Kommentar: Warum die IG Metall einen Arbeitsmythos aufgibt


Es klingt fast beiläufig, hat aber politische Sprengkraft: Die viel diskutierte Vier-Tage-Woche mit vollem Lohnausgleich stehe nicht auf der aktuellen gewerkschaftlichen Forderungsliste, sagte IG-Metall-Chefin Christiane Benner der „Bild“-Zeitung. Damit rückt selbst Deutschlands mächtigste Gewerkschaft ein gutes Stück von einem Symbolthema der neuen Arbeitswelt ab – und erkennt an, was lange als unpopulär galt: Weniger zu arbeiten und dabei gleich viel zu verdienen – das geht auf Dauer nicht gut.
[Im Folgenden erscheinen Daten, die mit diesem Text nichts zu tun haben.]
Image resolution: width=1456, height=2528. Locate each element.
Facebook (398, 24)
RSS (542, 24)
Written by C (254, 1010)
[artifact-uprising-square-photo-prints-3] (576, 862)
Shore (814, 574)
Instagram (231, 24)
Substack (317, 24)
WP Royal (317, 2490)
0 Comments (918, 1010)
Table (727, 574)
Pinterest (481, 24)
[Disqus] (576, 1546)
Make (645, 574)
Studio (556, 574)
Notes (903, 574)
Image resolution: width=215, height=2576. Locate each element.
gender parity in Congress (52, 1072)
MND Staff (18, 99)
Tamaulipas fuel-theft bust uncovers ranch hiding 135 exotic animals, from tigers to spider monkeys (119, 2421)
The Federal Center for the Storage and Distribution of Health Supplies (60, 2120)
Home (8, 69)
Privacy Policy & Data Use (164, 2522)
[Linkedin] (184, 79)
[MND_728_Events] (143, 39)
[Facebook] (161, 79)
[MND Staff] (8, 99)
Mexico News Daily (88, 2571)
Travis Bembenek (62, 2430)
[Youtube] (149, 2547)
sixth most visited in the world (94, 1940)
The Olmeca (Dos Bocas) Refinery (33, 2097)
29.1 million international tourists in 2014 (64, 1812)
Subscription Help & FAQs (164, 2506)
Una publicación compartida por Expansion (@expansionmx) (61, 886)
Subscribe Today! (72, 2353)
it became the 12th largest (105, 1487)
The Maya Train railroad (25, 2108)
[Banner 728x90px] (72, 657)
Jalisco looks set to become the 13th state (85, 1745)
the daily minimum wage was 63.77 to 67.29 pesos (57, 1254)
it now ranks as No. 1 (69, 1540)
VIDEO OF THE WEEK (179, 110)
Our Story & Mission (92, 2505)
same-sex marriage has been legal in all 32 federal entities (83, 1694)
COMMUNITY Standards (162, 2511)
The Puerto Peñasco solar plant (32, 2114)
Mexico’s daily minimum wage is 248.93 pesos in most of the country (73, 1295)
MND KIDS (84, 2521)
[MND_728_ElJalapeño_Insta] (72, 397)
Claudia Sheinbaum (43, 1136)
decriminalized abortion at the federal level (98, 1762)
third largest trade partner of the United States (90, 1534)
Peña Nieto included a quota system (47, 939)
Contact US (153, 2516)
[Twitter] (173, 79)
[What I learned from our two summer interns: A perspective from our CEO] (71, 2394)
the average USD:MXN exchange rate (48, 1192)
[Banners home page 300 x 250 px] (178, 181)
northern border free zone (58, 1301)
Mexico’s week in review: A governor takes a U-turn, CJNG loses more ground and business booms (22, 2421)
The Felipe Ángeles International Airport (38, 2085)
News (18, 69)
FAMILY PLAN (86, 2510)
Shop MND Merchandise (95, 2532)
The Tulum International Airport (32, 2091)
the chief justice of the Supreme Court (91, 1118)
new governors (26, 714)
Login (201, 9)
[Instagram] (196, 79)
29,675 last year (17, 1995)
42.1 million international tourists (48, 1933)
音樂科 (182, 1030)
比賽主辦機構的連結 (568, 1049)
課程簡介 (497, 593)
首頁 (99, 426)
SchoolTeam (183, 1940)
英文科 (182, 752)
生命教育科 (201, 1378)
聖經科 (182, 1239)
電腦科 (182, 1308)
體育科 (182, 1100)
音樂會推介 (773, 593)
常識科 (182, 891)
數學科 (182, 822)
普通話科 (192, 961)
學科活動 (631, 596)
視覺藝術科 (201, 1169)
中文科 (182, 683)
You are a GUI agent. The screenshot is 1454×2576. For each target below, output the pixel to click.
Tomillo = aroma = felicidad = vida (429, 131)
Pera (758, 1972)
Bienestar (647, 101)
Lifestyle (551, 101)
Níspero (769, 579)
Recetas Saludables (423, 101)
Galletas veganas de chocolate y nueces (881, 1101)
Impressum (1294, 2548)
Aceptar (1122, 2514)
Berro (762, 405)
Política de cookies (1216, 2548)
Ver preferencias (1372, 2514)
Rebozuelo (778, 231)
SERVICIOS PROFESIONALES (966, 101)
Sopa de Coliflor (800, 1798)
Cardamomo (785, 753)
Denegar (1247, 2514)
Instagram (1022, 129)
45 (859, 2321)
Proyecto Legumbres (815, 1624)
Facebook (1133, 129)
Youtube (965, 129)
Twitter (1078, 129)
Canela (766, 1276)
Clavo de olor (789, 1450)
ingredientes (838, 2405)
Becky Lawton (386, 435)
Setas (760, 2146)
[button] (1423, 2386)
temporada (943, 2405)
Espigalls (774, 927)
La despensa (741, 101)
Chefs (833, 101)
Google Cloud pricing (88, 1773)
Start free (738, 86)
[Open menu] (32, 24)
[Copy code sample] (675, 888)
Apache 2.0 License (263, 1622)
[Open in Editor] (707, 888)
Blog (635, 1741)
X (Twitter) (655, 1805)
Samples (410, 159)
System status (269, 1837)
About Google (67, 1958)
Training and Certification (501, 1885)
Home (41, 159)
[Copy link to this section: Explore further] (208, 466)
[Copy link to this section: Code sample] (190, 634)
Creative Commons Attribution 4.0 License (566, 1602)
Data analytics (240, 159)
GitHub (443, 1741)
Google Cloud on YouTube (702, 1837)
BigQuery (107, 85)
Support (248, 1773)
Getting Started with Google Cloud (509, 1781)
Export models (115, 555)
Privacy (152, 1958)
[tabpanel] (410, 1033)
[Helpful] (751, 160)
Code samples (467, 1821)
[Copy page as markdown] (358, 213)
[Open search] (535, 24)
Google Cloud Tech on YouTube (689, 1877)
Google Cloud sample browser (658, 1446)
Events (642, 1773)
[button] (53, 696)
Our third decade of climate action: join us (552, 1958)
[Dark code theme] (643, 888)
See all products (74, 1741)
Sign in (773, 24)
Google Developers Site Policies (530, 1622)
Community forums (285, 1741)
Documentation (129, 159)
Ein überfälliges Signal. Denn während Wirtschaft, Mittelstand und Industrie unter Druck stehen, droht die Debatte über Sinnsuche und Work-Life-Balance die Realität aus den Augen zu verlieren. Kanzler Friedrich Merz hat das Thema deshalb mit ungewohnter Deutlichkeit angesprochen: „Mit Vier-Tage-Woche und Work-Life-Balance werden wir den Wohlstand dieses Landes nicht erhalten können.“ Eine unbequeme Wahrheit – aber eine notwendige.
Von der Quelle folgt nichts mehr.